▸ **Task instructions**
- A) In the Mayans M.C. article, why is the club more exposed to attack from the Sons of Anarchy San Bernardino chapter?
- B) According to the Mayans M.C. article, what is the name of the gang that facilitated the attempted murder of Creeper?

▸ **Text provided**
────────────────────

Mayans M.C. star on EZ's dangerous war games: 'He's like a feral animal'
Warning: This article contains spoilers for Mayans M.C. season 5, episodes 1 and 2, "I Hear the Train A-Comin'" and "Lord Help My Poor Soul."
Turns out being el presidente isn't as easy as EZ Reyes thought.
In tonight's two-episode premiere of Mayans M.C., we see that EZ (J.D. Pardo) is still scrambling to save his club from extinction, and his biker brothers are beginning to lose faith. Last season, someone set fire to a giant warehouse of heroin that the club was going to sell, and now cartel queen Soledad (Selene Luna) is icing the Mayans out of the drug trade. The timing couldn't be worse: With no source of income and no protection, the club is even more vulnerable to attack from the Sons of Anarchy San Bernardino chapter, led by the maniacal Isaac Packer (JR Bourne). This leads to the attempted murder of the Mayans' incarcerated brother, Creeper (Joseph Raymond Lucero) — which, by the way, was facilitated by a gang made up of corrupt corrections officials and cops called Iron War.

────────────────────

▸ **Recorded information**
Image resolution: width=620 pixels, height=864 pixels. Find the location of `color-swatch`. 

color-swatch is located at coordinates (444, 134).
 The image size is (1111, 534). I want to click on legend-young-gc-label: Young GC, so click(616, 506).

────────────────────

▸ **Results for each task**
- A) Someone burned the club's heroin warehouse last season, and Soledad is now icing the Mayans out of the drug trade. That leaves the club with no source of income and no protection.

- B) Iron War, a gang of corrupt corrections officials and cops.